Information Extraction from Online Text from Opinions to Arguments to Persuasion
A long line of research in Natural Language Processing (NLP), including our own, has addressed the task of identifying and extracting information about opinions with the goal of determining what people (and other entities) are thinking or feeling. In this talk, I'll present new research on argument mining, a relatively new area of study in NLP that focuses less on extracting from text WHAT people think or feel, but rather analyzing argumentative text to understand WHY they do so. Specifically, I will first present some of our new research on the automatic analysis of informal, user-generated arguments in which we aim to expose the intended underlying structure of the argument. Next, I'll present our research that examines arguments on a public debate forum to understand what makes one argument more convincing than another.
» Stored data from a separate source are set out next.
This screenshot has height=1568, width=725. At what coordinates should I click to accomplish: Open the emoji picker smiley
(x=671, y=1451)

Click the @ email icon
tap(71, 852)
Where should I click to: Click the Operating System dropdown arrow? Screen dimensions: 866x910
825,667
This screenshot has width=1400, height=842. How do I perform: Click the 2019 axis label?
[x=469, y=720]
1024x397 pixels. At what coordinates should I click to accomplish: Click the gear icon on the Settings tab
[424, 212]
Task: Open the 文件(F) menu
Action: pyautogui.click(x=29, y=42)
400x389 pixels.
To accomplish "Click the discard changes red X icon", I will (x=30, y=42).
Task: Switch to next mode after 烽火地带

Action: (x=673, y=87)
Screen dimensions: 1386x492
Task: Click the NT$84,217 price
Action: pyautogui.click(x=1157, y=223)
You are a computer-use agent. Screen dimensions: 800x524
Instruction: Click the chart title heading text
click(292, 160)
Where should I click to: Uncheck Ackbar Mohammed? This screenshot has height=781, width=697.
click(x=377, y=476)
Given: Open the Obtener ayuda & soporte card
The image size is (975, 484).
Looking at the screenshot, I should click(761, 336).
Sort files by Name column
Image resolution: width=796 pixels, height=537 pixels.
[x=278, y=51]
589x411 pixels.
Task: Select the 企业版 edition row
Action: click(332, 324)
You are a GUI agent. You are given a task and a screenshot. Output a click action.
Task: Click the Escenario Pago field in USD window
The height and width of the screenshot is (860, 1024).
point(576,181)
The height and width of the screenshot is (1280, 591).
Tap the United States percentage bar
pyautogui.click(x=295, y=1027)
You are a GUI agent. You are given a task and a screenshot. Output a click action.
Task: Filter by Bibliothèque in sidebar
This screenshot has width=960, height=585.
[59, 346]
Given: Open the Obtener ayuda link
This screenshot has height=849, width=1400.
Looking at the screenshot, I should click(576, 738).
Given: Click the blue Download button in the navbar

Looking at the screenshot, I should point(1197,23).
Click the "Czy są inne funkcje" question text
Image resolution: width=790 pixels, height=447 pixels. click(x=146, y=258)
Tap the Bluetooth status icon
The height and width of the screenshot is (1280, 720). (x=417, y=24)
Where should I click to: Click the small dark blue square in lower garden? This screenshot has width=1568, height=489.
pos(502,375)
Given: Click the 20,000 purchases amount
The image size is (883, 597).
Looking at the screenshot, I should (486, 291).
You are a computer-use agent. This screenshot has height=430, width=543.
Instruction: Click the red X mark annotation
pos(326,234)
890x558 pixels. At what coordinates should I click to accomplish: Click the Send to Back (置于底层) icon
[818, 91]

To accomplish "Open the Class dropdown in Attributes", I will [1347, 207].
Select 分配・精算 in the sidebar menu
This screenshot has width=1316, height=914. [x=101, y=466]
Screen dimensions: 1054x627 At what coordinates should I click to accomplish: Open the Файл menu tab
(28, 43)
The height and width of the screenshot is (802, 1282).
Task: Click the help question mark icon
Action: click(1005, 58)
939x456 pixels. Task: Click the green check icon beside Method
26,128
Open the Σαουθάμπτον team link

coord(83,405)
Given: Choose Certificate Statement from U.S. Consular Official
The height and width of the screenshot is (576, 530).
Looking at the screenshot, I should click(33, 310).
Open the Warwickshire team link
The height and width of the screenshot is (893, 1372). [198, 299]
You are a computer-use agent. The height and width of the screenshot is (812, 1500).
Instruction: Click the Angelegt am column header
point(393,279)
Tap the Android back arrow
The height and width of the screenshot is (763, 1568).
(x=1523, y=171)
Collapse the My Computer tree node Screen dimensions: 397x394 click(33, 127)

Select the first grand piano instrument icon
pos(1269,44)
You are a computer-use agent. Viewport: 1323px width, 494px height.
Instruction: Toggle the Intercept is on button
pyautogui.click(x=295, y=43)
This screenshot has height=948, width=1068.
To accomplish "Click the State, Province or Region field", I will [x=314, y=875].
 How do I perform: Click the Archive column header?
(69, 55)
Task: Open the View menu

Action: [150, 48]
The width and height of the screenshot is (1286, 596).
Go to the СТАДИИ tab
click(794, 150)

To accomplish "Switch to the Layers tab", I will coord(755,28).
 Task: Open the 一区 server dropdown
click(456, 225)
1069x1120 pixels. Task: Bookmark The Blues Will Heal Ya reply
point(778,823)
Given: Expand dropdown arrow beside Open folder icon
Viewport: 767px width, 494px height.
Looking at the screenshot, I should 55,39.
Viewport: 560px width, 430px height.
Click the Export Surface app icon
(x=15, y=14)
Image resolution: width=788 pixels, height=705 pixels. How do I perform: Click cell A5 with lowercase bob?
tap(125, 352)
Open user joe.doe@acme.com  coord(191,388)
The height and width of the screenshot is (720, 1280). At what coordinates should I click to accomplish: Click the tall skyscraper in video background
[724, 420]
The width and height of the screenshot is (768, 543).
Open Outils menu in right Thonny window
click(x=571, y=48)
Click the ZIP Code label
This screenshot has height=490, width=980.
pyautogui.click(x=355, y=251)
Claire Cardie is the John C. Ford Professor of Engineering in the Departments of Computer Science and Information Science at Cornell University. She was the founding Chair of Cornell's Information
Science Department and has worked in the area of topics ranging from information extraction, text summarization and noun phrase coreference resolution to the automatic analysis of opinions, sentiment and deception in text. Cardie was selected as a Fellow of the Association for Computational Linguistics in 2015. She has served on the executive committees of the ACL, NAACL and AAAI, and has been Program Chair for EMNLP, CoNLL, ACL and COLING as well as General Chair this past July for ACL 2018 in Melbourne.